Another misconception Watkins notes is that 8 to 10 weeks is a fear *imprint* period, not a time in which dogs are necessarily more fearful.
“They’re not more afraid at that age,” Watkins said. “They’re going through continual progression towards fear that starts at 5 weeks. It’s what a canine is. They are fearful creatures. This is inherent in this species, so fear is inherent in dogs.”
“If you go online and you Google socialization and puppies, you’ll get a million hits, over a million hits, and you will get checklist after, checklist after checklist. This is not a checklist. We’re talking about teaching skills. What is stability? It’s the appropriateness of the dog’s response to stress.
“I also want to build resilience. Putting them under stress very, very early. So that they can be resilient. Resilience is the ability to bounce back from stress and frustration. If you think about it, we can’t make every puppy bombproof. More than anything else. It is built through inoculation to stress. When we are aiming for stability, we want to introduce stress to teach them the right behaviors. Here we must introduce stress to teach them to be resilient.”
Watkins’ insights on raising sensible, calm competition ready dogs is invaluable. Listen HERE to one of her first conversations on Pure Dog Talk, on bomb proofing your puppies.
Building Trust with Your Puppy During Socialization
Dr. Gayle Watkins is back with part two of her presentation on proper socialization steps for raising competitive dogs.
Watkins emphasizes the need for the owner and puppy to build trust during early socialization. This means being a “control freak” about safe-guarding your puppy’s interactions with people, places and other pets.
“We are responsible for creating trust,” Watkins said. “We do it by being trustworthy and reliable. We are often not trustworthy with our dogs. Teach your puppy they can rely on you.

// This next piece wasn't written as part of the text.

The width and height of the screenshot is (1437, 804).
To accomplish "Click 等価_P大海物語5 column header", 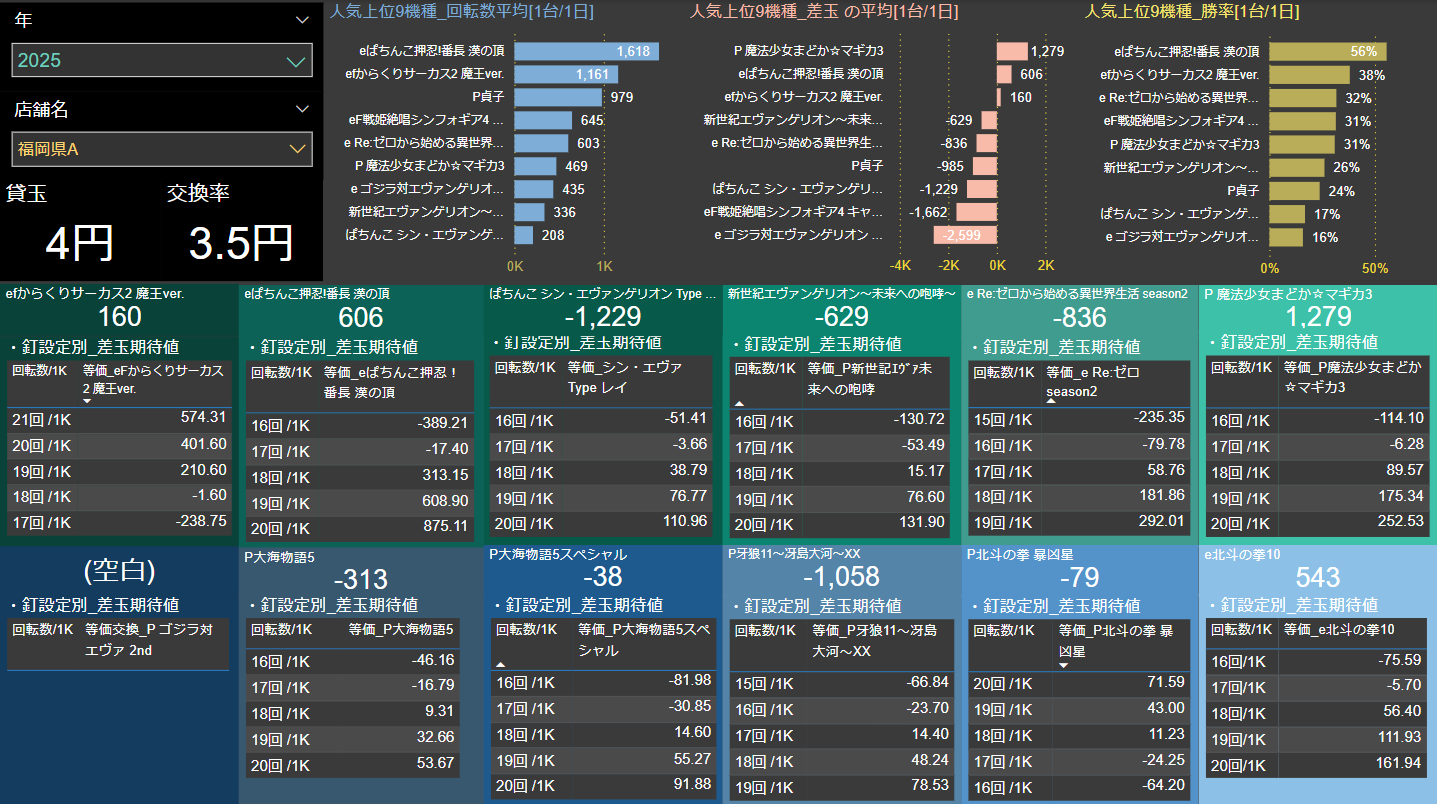I will 400,629.
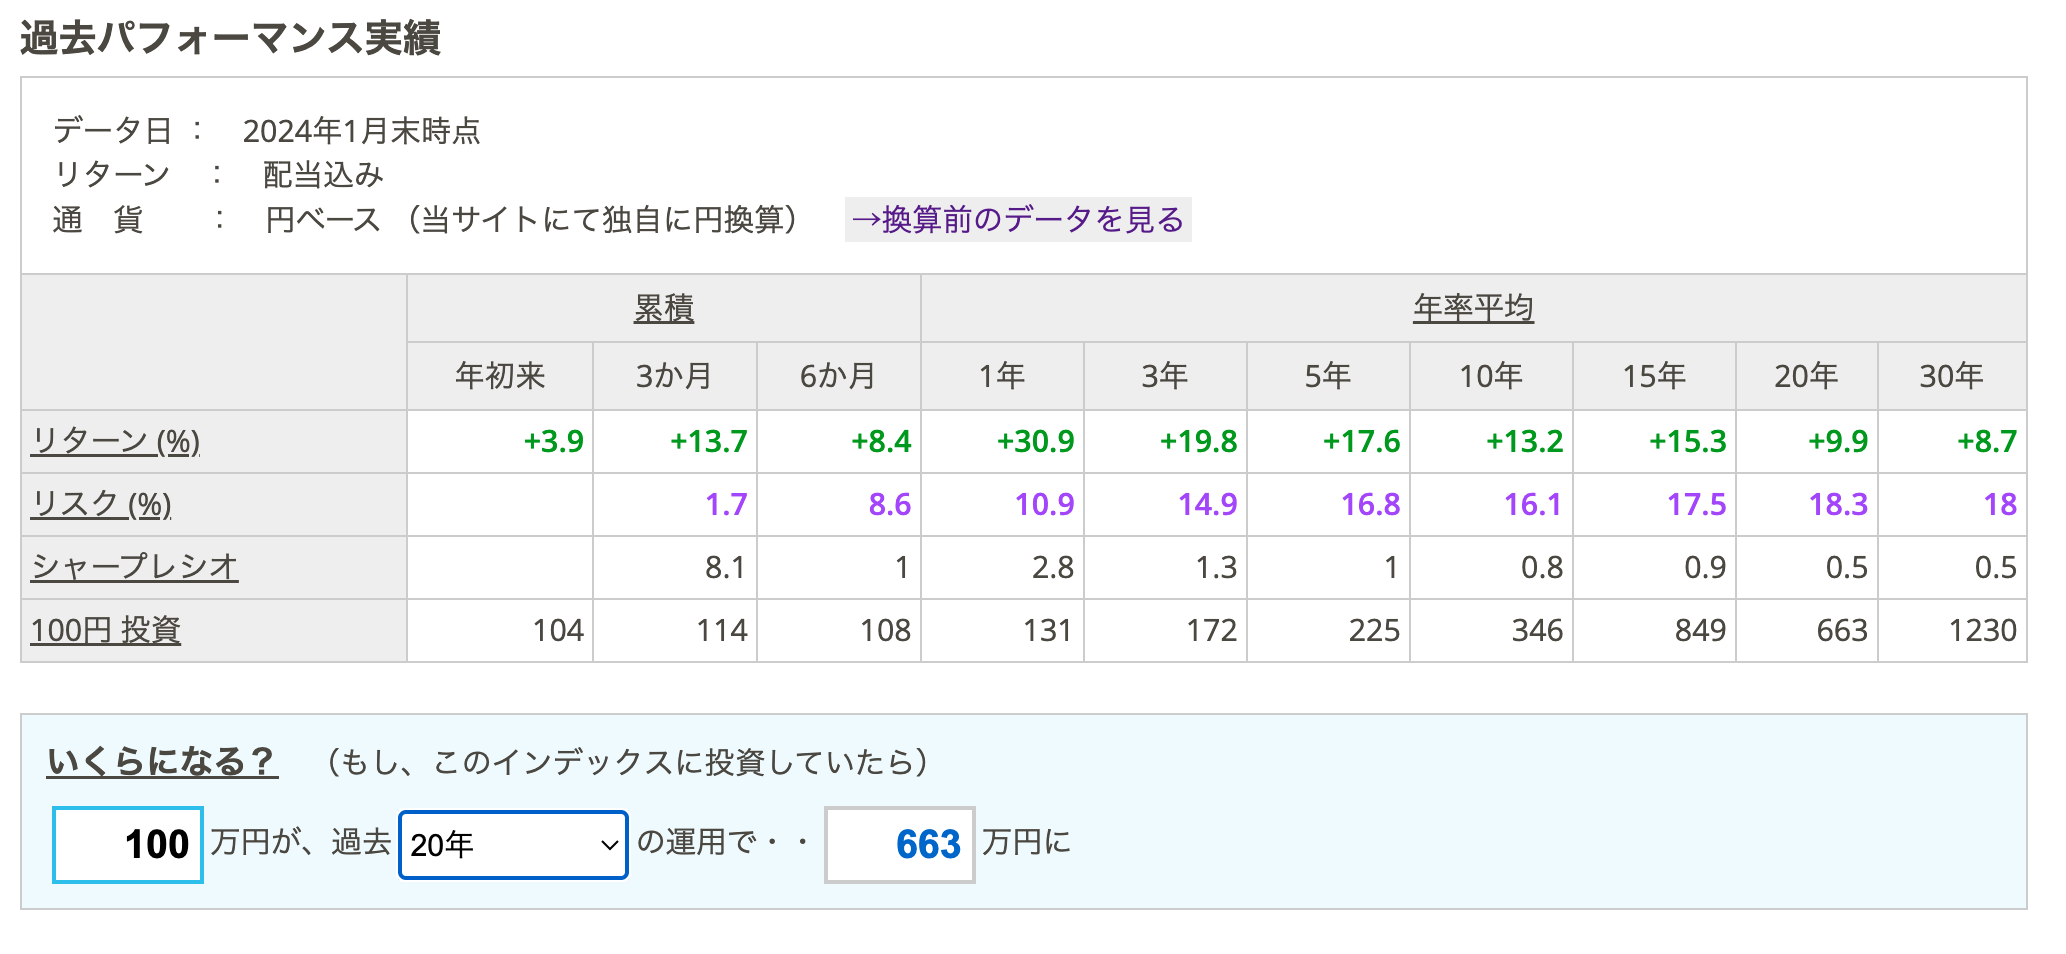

“Civility is the appropriateness of behavior around people and dogs,” Watkins added. “It is keeping your mouth shut, not biting anyone, not climbing on anyone. Not assaulting other dog or people as you are meeting. Civility is not the same as friendly. It does not require physical interaction. More important to teach our dogs indirect interaction, when they see a person or dog and do not interact.”
Getting puppies “out” to see urban centers, hear different noises and so forth does not also necessarily mean *meeting* other people and pets right away, Watkins noted. She also advocates for supervised puppy classes long before training classes begin.
Puppies handle stress best if we give them cues they can fall back on, Watkins said. If a situation is causing stress for the puppy, have them offer a sit and watch behavior, for example. She adds that forcing a puppy in to a situation that is clearly uncomfortable or scary for them can cause you to break the trust you are hoping to build with the puppy.
Watkins also discusses acquired fear or aggression in dogs that can actually be passed on in the whelping box – epigenetics is the name of this phenomena. Her emphasis on raising stable and trusting dogs springs from studies that indicate 80 percent of aggression is genetically based.
The bottom line, Watkins said, is that raising confident, stable puppies takes time, effort and commitment.